_Exercise instructions_:
Edit the records below so that every "Herakles Farms" becomes "Herakles Farms Inc.", and leave everything else unchanged.

_Records for the task_:
— BEGIN —

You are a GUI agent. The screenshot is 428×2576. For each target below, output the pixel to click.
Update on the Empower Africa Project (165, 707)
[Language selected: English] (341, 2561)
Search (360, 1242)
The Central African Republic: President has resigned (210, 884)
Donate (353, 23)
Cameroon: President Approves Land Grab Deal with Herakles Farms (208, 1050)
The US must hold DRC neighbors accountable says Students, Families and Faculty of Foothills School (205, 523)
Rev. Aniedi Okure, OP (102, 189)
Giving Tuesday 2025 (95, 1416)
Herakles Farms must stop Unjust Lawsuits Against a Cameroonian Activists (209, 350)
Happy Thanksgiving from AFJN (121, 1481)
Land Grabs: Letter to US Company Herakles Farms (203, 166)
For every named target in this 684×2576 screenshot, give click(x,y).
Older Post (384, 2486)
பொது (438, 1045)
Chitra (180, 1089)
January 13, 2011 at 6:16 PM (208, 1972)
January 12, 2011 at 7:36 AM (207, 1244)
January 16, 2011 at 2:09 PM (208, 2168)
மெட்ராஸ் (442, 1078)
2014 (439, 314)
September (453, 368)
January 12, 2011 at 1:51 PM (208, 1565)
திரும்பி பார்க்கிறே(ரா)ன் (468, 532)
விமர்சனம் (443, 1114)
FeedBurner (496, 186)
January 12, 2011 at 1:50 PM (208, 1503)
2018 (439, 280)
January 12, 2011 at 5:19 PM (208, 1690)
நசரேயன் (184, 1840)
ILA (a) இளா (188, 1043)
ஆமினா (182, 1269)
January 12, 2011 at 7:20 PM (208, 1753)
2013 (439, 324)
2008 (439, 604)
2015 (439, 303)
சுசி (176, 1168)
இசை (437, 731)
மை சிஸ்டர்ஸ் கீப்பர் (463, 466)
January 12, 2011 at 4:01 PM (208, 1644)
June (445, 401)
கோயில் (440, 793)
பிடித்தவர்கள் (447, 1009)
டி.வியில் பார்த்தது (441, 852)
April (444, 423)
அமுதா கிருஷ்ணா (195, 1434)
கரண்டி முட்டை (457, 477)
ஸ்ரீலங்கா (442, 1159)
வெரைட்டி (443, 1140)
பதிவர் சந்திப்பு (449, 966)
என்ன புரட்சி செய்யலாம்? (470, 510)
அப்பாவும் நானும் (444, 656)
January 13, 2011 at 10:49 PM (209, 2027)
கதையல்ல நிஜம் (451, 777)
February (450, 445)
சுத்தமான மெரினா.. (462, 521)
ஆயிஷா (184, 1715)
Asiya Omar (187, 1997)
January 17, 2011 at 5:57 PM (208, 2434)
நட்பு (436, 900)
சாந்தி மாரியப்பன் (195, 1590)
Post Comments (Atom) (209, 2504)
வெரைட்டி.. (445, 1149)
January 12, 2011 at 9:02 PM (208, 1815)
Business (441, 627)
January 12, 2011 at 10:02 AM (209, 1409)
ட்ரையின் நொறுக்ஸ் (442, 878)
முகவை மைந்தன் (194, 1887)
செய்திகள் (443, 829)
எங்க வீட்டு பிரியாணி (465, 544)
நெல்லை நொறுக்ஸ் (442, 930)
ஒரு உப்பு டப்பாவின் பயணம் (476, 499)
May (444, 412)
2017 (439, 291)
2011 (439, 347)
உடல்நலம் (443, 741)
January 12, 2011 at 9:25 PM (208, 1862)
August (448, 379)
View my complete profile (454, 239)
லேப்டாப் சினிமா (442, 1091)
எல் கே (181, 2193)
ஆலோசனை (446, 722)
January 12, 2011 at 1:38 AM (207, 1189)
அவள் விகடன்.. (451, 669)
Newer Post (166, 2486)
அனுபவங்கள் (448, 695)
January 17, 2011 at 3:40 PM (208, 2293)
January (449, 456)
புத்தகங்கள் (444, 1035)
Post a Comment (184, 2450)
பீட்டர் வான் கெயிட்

— END —

_Exercise answer_:
You are a GUI agent. The screenshot is 428×2576. For each target below, output the pixel to click.
Update on the Empower Africa Project (165, 707)
[Language selected: English] (341, 2561)
Search (360, 1242)
The Central African Republic: President has resigned (210, 884)
Donate (353, 23)
Cameroon: President Approves Land Grab Deal with Herakles Farms Inc. (208, 1050)
The US must hold DRC neighbors accountable says Students, Families and Faculty of Foothills School (205, 523)
Rev. Aniedi Okure, OP (102, 189)
Giving Tuesday 2025 (95, 1416)
Herakles Farms Inc. must stop Unjust Lawsuits Against a Cameroonian Activists (209, 350)
Happy Thanksgiving from AFJN (121, 1481)
Land Grabs: Letter to US Company Herakles Farms Inc. (203, 166)
For every named target in this 684×2576 screenshot, give click(x,y).
Older Post (384, 2486)
பொது (438, 1045)
Chitra (180, 1089)
January 13, 2011 at 6:16 PM (208, 1972)
January 12, 2011 at 7:36 AM (207, 1244)
January 16, 2011 at 2:09 PM (208, 2168)
மெட்ராஸ் (442, 1078)
2014 (439, 314)
September (453, 368)
January 12, 2011 at 1:51 PM (208, 1565)
திரும்பி பார்க்கிறே(ரா)ன் (468, 532)
விமர்சனம் (443, 1114)
FeedBurner (496, 186)
January 12, 2011 at 1:50 PM (208, 1503)
2018 (439, 280)
January 12, 2011 at 5:19 PM (208, 1690)
நசரேயன் (184, 1840)
ILA (a) இளா (188, 1043)
ஆமினா (182, 1269)
January 12, 2011 at 7:20 PM (208, 1753)
2013 (439, 324)
2008 (439, 604)
2015 (439, 303)
சுசி (176, 1168)
இசை (437, 731)
மை சிஸ்டர்ஸ் கீப்பர் (463, 466)
January 12, 2011 at 4:01 PM (208, 1644)
June (445, 401)
கோயில் (440, 793)
பிடித்தவர்கள் (447, 1009)
டி.வியில் பார்த்தது (441, 852)
April (444, 423)
அமுதா கிருஷ்ணா (195, 1434)
கரண்டி முட்டை (457, 477)
ஸ்ரீலங்கா (442, 1159)
வெரைட்டி (443, 1140)
பதிவர் சந்திப்பு (449, 966)
என்ன புரட்சி செய்யலாம்? (470, 510)
அப்பாவும் நானும் (444, 656)
January 13, 2011 at 10:49 PM (209, 2027)
கதையல்ல நிஜம் (451, 777)
February (450, 445)
சுத்தமான மெரினா.. (462, 521)
ஆயிஷா (184, 1715)
Asiya Omar (187, 1997)
January 17, 2011 at 5:57 PM (208, 2434)
நட்பு (436, 900)
சாந்தி மாரியப்பன் (195, 1590)
Post Comments (Atom) (209, 2504)
வெரைட்டி.. (445, 1149)
January 12, 2011 at 9:02 PM (208, 1815)
Business (441, 627)
January 12, 2011 at 10:02 AM (209, 1409)
ட்ரையின் நொறுக்ஸ் (442, 878)
முகவை மைந்தன் (194, 1887)
செய்திகள் (443, 829)
எங்க வீட்டு பிரியாணி (465, 544)
நெல்லை நொறுக்ஸ் (442, 930)
ஒரு உப்பு டப்பாவின் பயணம் (476, 499)
May (444, 412)
2017 (439, 291)
2011 (439, 347)
உடல்நலம் (443, 741)
January 12, 2011 at 9:25 PM (208, 1862)
August (448, 379)
View my complete profile (454, 239)
லேப்டாப் சினிமா (442, 1091)
எல் கே (181, 2193)
ஆலோசனை (446, 722)
January 12, 2011 at 1:38 AM (207, 1189)
அவள் விகடன்.. (451, 669)
Newer Post (166, 2486)
அனுபவங்கள் (448, 695)
January 17, 2011 at 3:40 PM (208, 2293)
January (449, 456)
புத்தகங்கள் (444, 1035)
Post a Comment (184, 2450)
பீட்டர் வான் கெயிட்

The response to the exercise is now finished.